**TASK INSTRUCTIONS**
Print exactly, and only, the lines from the one containing "The image size is (1918, 1079)." through the last line of the records below, both included; leave out the pictures.

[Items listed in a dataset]

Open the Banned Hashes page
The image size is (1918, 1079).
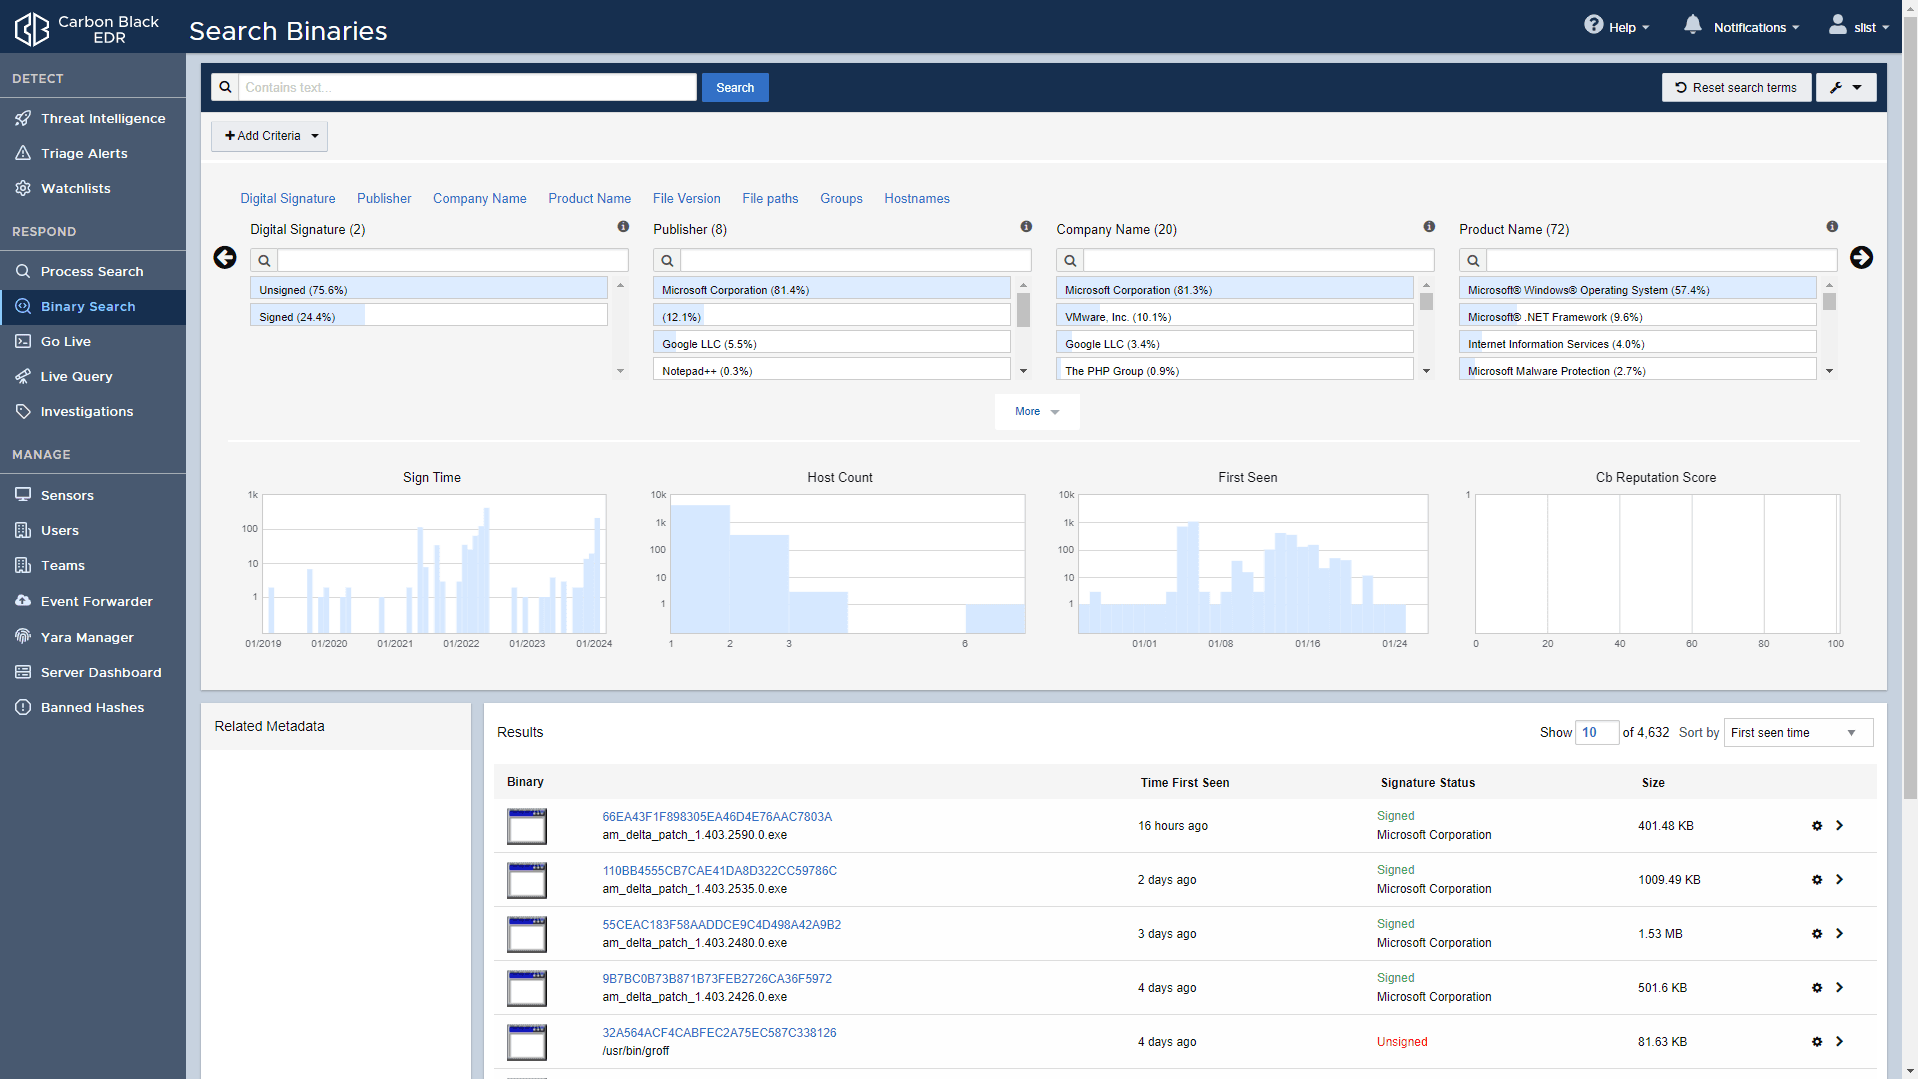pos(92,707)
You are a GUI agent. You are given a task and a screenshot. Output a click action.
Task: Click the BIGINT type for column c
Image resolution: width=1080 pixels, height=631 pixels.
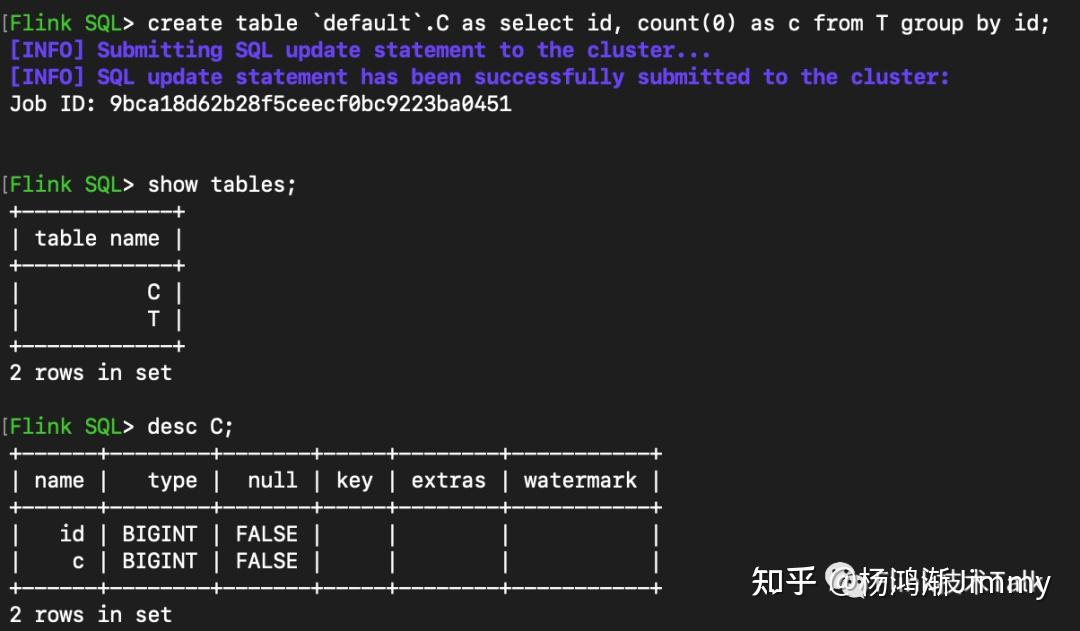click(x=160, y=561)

**RESULT**
The image size is (1918, 1079).
pos(92,707)
You are a GUI agent. You are given a task and a screenshot. Output a click action.
Task: Click the BIGINT type for column c
Image resolution: width=1080 pixels, height=631 pixels.
click(x=160, y=561)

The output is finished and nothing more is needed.